Harmonizing 2000 census block groups to 2010 boundaries and then locating in 2010 census tracts

Hi,

I just wanted to double check that my workflow made sense:

I’m working a project in which I need census block group data on race and hispanic ethnicity to create tract-level segregation indices to look at changing segregation patterns over time. I am using data from 2000, 2009-2013, and 2015-2019. My workflow is a follows:

  1. obtain 2000 block group data that is harmonized to 2010 boundaries using the time series tables from data finder
  2. merge harmonized 2000 data (which are in 2010 boundaries) with 2009-2013 and 2015-2019 block group data
  3. use the GISJOIN variable to identify respective census tract of each set of block groups
  4. create segregation indices for each census tract based on block group data
  5. retain segregation estimates for tract data and merge with master tract level dataset

I think this works, but wanted to make sure I didn’t miss anything. Thanks.

Best,
Kasey

Yes, in your step 3, you can generally just drop the last digit of the block group’s GISJOIN to get the corresponding tract GISJOIN.
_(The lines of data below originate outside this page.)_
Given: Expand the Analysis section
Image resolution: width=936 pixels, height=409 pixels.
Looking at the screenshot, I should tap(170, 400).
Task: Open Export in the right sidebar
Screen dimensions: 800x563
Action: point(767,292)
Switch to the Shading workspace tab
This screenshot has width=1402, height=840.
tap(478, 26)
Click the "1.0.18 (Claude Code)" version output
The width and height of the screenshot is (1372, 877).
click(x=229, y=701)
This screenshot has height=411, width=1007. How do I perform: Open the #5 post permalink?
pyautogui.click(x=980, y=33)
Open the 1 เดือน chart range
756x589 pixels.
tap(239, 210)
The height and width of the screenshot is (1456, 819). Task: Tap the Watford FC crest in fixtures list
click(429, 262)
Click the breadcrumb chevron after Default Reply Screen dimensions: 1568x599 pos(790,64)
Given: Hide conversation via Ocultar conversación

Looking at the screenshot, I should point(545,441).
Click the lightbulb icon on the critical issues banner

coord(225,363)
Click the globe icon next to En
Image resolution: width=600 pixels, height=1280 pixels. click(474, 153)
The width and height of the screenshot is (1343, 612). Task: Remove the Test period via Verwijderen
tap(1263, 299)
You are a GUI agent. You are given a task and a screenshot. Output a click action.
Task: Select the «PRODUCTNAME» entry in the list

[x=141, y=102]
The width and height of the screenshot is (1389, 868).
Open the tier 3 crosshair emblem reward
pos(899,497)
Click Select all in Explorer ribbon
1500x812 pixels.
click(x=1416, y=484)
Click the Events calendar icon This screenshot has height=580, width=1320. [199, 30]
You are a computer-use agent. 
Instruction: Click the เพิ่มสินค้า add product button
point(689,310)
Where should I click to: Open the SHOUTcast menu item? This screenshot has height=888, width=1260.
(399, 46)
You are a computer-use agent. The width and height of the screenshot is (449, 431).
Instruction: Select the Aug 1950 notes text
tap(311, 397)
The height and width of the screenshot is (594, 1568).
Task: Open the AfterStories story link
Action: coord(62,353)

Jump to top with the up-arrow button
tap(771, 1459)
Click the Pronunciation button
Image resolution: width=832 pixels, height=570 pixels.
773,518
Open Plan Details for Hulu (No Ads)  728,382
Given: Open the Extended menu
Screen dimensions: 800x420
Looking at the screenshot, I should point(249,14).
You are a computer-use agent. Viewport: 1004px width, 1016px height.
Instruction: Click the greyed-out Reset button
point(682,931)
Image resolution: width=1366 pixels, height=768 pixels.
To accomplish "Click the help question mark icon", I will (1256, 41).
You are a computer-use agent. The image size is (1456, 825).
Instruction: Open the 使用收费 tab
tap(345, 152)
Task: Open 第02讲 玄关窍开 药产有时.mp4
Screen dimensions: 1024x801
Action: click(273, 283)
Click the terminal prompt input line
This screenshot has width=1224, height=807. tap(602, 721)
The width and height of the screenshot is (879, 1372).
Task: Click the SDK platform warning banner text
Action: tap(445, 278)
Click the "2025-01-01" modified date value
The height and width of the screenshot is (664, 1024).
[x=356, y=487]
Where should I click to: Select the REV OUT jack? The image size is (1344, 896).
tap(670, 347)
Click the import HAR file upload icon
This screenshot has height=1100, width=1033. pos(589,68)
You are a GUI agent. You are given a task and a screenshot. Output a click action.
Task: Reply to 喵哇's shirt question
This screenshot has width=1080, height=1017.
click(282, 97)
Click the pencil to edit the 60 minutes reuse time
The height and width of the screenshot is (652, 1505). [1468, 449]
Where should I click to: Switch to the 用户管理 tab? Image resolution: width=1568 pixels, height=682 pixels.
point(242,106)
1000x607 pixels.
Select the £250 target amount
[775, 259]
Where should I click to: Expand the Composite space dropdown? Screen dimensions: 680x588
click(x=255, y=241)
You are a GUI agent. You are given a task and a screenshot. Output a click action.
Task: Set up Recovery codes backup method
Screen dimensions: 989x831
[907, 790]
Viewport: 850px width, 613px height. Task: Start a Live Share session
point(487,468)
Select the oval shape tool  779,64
(I’m glad you figured that out! I’d initially started drafting a reply to the first version of your post, which suggested using NHGIS crosswalks to get BG-to-tract associations, but your revised post gets it right: the crosswalks are for bridging from one year’s units to another year’s, so they wouldn’t be helpful for bridging from 2010 BGs to 2010 tracts, even in cases like this where the data represent 2000 characteristics. A 2010 BG-tract crosswalk is also unnecessary because the associations between those units are baked into their codes!)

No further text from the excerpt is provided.